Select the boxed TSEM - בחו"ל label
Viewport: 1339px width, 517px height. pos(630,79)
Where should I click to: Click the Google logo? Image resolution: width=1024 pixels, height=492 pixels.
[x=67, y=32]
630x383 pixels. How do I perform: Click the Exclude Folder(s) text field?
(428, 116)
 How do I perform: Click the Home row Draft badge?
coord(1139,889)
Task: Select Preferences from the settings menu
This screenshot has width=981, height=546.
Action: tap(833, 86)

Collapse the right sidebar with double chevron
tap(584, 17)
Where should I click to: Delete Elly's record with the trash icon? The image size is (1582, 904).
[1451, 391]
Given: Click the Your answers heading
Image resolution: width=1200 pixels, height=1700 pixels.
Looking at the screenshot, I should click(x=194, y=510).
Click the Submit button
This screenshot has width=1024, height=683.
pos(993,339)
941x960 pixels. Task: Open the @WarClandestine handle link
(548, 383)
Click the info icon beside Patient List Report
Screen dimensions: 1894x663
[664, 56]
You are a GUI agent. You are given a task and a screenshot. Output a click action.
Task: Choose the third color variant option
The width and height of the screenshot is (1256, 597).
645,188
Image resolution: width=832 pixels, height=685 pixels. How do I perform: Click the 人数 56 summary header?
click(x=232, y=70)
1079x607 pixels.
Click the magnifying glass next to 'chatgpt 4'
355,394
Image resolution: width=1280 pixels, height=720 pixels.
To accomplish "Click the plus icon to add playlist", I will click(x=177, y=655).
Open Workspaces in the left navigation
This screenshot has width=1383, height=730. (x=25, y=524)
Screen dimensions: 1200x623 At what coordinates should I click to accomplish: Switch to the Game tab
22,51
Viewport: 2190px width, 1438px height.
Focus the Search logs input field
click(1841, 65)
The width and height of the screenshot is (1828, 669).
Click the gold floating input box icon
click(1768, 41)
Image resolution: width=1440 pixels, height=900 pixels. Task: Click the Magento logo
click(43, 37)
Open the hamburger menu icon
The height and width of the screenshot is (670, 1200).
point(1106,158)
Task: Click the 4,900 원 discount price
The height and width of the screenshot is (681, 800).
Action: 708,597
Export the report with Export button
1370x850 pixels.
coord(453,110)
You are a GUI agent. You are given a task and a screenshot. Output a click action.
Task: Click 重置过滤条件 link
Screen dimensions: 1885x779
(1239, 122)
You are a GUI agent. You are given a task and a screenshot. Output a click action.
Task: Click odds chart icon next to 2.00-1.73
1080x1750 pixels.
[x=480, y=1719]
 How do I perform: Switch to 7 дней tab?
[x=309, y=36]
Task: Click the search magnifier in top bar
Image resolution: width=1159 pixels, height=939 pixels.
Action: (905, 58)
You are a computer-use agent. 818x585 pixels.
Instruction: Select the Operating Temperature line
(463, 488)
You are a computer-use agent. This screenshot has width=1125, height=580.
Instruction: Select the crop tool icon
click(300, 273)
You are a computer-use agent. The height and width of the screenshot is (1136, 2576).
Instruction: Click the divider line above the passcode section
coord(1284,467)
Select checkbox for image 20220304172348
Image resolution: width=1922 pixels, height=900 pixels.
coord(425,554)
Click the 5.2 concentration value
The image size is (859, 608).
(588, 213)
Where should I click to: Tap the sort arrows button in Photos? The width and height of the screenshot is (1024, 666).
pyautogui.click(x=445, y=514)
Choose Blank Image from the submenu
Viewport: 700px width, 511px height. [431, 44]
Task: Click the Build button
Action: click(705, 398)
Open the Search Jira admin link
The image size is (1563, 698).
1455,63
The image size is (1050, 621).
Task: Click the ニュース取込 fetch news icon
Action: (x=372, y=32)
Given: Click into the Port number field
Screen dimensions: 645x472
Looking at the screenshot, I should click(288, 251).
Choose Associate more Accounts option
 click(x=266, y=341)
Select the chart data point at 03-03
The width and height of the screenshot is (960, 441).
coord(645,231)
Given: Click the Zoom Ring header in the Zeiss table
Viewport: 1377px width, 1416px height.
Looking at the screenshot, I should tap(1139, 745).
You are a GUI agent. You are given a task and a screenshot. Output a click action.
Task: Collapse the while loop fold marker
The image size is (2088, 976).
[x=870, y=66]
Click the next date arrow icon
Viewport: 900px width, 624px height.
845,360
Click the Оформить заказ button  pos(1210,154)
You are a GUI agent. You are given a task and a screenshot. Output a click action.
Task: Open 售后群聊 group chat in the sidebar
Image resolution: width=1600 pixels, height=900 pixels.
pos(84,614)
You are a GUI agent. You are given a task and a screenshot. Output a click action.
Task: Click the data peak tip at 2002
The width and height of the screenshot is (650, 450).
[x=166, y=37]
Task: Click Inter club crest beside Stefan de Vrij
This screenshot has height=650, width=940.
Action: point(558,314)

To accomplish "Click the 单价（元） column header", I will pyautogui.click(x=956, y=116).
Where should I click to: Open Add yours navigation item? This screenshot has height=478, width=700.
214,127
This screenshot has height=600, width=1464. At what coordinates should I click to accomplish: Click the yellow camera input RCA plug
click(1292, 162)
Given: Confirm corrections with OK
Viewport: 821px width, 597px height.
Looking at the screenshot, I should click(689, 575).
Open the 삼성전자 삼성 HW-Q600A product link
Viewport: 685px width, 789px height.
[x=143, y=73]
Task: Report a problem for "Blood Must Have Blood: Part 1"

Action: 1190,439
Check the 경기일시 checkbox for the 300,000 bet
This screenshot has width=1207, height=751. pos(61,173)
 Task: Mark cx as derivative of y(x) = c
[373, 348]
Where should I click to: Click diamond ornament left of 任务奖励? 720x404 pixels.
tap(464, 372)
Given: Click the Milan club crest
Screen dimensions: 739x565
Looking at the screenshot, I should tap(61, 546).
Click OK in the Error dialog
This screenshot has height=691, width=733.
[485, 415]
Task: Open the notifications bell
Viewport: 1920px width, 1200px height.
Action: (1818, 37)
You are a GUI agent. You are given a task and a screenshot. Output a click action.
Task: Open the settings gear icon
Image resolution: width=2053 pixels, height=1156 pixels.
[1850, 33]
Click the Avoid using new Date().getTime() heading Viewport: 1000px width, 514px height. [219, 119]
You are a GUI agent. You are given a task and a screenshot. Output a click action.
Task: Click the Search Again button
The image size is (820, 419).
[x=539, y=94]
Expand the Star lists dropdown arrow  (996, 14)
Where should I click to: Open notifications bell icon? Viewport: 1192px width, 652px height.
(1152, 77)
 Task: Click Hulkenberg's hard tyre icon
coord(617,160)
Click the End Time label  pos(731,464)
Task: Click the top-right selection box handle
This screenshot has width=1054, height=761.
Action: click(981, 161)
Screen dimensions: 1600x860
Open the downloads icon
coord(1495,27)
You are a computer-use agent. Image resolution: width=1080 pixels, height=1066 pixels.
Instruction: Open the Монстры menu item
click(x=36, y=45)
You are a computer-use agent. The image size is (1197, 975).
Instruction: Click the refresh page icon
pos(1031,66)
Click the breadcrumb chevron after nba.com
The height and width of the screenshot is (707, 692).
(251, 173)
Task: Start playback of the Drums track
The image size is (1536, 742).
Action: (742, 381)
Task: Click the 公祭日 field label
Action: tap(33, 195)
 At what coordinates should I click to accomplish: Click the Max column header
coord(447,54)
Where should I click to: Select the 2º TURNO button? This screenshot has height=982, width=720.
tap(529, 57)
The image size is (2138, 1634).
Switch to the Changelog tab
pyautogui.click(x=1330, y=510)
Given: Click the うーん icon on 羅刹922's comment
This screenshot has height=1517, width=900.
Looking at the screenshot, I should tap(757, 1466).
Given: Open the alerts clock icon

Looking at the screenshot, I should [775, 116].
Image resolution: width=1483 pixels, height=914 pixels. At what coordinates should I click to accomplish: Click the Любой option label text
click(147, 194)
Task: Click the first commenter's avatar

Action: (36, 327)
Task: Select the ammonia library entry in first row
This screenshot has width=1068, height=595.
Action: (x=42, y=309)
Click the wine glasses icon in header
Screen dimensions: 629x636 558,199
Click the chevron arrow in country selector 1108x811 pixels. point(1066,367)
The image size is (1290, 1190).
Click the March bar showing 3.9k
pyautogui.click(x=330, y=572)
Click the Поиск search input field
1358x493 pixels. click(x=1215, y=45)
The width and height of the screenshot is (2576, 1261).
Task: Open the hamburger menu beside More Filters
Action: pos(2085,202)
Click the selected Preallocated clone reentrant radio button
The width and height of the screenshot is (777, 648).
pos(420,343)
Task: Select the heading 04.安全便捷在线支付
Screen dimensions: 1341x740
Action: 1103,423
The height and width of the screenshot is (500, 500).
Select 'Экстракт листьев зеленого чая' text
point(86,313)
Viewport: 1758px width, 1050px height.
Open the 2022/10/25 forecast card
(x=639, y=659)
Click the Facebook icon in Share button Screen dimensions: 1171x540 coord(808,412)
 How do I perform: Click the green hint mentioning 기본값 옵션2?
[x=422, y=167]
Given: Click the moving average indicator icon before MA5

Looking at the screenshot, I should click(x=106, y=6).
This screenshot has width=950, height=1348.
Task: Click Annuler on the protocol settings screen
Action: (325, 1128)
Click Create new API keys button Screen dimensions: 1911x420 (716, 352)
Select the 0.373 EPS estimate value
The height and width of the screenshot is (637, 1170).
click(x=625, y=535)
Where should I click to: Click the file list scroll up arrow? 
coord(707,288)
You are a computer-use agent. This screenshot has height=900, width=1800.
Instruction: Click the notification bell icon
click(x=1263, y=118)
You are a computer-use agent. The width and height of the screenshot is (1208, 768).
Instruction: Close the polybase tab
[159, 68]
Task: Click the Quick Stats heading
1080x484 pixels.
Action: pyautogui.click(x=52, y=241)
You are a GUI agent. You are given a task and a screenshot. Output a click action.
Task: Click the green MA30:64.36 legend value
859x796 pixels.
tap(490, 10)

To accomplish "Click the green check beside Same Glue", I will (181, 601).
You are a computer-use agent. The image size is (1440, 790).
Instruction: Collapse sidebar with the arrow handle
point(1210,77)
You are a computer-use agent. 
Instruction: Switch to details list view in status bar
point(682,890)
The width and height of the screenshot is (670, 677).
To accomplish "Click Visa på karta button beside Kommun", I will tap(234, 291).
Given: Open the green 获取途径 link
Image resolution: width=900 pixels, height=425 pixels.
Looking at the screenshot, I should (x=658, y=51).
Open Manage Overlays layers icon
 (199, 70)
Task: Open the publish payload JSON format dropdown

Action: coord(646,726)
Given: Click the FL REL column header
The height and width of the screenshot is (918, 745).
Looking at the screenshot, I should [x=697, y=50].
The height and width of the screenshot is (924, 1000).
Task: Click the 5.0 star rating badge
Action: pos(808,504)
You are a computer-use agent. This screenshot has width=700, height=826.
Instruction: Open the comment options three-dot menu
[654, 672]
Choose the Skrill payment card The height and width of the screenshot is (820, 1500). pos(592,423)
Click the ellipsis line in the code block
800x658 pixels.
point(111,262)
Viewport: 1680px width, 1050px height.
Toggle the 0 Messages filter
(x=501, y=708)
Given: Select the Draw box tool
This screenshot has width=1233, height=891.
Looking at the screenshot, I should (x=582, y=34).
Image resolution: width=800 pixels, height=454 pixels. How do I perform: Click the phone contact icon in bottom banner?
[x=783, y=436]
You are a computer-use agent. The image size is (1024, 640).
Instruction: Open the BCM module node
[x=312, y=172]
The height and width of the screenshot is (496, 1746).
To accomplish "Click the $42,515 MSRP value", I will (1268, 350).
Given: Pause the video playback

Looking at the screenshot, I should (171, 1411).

____

Problem to solve: All lines in the data above from the one with "1080x1750 pixels." through the one with "Task: Click the data peak tip at 2002" must be repeated exactly, and no others.

Task answer:
1080x1750 pixels.
[x=480, y=1719]
 How do I perform: Switch to 7 дней tab?
[x=309, y=36]
Task: Click the search magnifier in top bar
Image resolution: width=1159 pixels, height=939 pixels.
Action: (905, 58)
You are a computer-use agent. 818x585 pixels.
Instruction: Select the Operating Temperature line
(463, 488)
You are a computer-use agent. This screenshot has width=1125, height=580.
Instruction: Select the crop tool icon
click(300, 273)
You are a computer-use agent. The height and width of the screenshot is (1136, 2576).
Instruction: Click the divider line above the passcode section
coord(1284,467)
Select checkbox for image 20220304172348
Image resolution: width=1922 pixels, height=900 pixels.
coord(425,554)
Click the 5.2 concentration value
The image size is (859, 608).
(588, 213)
Where should I click to: Tap the sort arrows button in Photos? The width and height of the screenshot is (1024, 666).
pyautogui.click(x=445, y=514)
Choose Blank Image from the submenu
Viewport: 700px width, 511px height. [431, 44]
Task: Click the Build button
Action: click(705, 398)
Open the Search Jira admin link
The image size is (1563, 698).
1455,63
The image size is (1050, 621).
Task: Click the ニュース取込 fetch news icon
Action: (x=372, y=32)
Given: Click into the Port number field
Screen dimensions: 645x472
Looking at the screenshot, I should click(288, 251).
Choose Associate more Accounts option
 click(x=266, y=341)
Select the chart data point at 03-03
The width and height of the screenshot is (960, 441).
coord(645,231)
Given: Click the Zoom Ring header in the Zeiss table
Viewport: 1377px width, 1416px height.
Looking at the screenshot, I should tap(1139, 745).
You are a GUI agent. You are given a task and a screenshot. Output a click action.
Task: Collapse the while loop fold marker
The image size is (2088, 976).
[x=870, y=66]
Click the next date arrow icon
Viewport: 900px width, 624px height.
845,360
Click the Оформить заказ button  pos(1210,154)
You are a GUI agent. You are given a task and a screenshot. Output a click action.
Task: Open 售后群聊 group chat in the sidebar
Image resolution: width=1600 pixels, height=900 pixels.
pos(84,614)
You are a GUI agent. You are given a task and a screenshot. Output a click action.
Task: Click the data peak tip at 2002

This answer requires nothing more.